そもそも、経費精算業務とはどんなものか?経費精算業務をリモート化する方法とはどんなものか?などを考えてみたいと思います。

経費精算処理とは

経費精算とは、社員が出張や備品購入などで自己負担している経費を、勘定科目ごとに経費処理し、社員に現金支払いする処理のことを言います。

その流れは、概ねこのようなものです。

①経費精算の用紙に日時、内容、金額を記入し、領収証を台紙に張り付けて添付し、上司に提出。

②最終決裁者まで捺印し、最終的に経理部へ回される。

③経理部では、領収証と金額のチェック、交通機関や料金のチェックなどを行う。

④経理部から社員へ現金支払い、または社員の銀行口座へ振り込み。

経理部は、これらの処理を1年中手作業で行っています。社員の数に応じて、処理量も多くなっていきます。さらに、決算期に重なると、膨大な負荷が経理に加わります。

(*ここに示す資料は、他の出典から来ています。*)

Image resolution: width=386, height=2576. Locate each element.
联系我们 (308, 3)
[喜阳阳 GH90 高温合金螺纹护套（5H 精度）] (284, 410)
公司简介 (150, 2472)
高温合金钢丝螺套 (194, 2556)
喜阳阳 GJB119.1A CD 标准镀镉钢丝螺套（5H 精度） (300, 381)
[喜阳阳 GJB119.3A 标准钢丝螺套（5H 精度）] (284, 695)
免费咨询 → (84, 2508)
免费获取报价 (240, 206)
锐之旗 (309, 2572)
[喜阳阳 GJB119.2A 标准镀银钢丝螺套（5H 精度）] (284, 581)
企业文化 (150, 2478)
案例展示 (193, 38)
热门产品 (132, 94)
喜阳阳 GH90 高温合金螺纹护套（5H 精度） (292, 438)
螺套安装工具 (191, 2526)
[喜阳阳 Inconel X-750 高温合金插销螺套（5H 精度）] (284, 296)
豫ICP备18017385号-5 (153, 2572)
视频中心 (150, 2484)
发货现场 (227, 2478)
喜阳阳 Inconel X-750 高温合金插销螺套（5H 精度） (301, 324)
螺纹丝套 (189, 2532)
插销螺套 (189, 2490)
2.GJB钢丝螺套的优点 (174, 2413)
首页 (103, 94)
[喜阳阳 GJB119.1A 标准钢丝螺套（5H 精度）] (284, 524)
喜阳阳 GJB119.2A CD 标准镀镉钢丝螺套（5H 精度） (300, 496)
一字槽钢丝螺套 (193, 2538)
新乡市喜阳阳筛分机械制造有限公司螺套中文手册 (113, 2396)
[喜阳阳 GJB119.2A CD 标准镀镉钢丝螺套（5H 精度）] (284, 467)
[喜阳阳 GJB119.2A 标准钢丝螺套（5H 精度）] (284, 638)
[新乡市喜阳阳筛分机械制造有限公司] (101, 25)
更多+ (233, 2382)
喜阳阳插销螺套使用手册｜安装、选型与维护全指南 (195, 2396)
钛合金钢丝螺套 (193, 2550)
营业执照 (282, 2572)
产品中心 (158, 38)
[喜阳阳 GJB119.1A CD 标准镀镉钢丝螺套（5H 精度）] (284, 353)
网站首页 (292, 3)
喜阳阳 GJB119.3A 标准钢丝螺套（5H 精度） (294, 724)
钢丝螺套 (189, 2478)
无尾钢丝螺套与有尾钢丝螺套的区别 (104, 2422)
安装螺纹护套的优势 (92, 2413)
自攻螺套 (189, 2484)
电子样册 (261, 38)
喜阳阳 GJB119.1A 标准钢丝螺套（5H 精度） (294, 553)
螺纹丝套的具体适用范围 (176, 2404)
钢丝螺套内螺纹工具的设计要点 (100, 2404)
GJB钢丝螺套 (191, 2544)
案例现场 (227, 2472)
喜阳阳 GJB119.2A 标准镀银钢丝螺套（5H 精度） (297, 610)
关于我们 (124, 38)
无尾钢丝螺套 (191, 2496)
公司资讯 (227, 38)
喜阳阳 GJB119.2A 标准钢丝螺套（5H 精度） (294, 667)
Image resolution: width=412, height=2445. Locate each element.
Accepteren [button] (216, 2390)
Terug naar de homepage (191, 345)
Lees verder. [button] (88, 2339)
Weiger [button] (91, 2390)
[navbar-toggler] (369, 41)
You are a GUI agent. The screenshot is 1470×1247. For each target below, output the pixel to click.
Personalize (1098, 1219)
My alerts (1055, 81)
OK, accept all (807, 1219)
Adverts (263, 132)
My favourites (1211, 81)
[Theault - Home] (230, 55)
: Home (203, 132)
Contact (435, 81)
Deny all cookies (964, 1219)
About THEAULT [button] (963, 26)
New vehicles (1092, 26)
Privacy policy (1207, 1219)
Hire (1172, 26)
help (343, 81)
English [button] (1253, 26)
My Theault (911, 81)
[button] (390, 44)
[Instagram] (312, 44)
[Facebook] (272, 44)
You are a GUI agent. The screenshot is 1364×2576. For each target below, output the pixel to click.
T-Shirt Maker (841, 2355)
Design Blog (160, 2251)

社員が個人のお金で会社の経費を立て替えてくれているわけですから、迅速に処理しなくてはなりません。さらに、正確性や不正のチェックもしなくてはなりません。

経費精算処理でリモートワーク出来ない理由

経費精算は、これまでリモートワークが出来ない業務とされてきました。理由としては、以下のようなものがありました。

紙での処理

従業員が経費精算申請をする場合、経費精算の用紙に記入し、領収証などの証憑書類を添えて申請するため、どうしても現物の紙の処理が必要でした。

決裁処理

経費精算にあたっては、申請する社員の上司やその上司、あるいは社長、経理部までの決裁印が必要であり、そのために出社を余儀なくされていました。

振り込み処理

さらに、経費申請した社員の口座へ振り込むための銀行処理で出社しなければなりませんでした。しかし、近年はファームバンキングやインターネットバンキングなど、銀行に行かなくても振り込み処理が出来る仕組みが増えてきました。

システムを活用した経費精算処理のリモート化

リモート化が可能になった法律的背景

経費精算処理をリモート化するにあたって、決定的なネックになっていたのが、領収証などの証憑類といわれる紙の処理です。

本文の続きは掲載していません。